▶ _Exercise aim_:
Output the listing below in full, exactly as written.
━━━━
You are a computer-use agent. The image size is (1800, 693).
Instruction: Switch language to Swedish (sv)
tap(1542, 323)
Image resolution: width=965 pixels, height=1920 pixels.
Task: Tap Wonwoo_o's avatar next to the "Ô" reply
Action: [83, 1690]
━━━━
▶ _Expected answer_:
You are a computer-use agent. The image size is (1800, 693).
Instruction: Switch language to Swedish (sv)
tap(1542, 323)
Image resolution: width=965 pixels, height=1920 pixels.
Task: Tap Wonwoo_o's avatar next to the "Ô" reply
Action: [83, 1690]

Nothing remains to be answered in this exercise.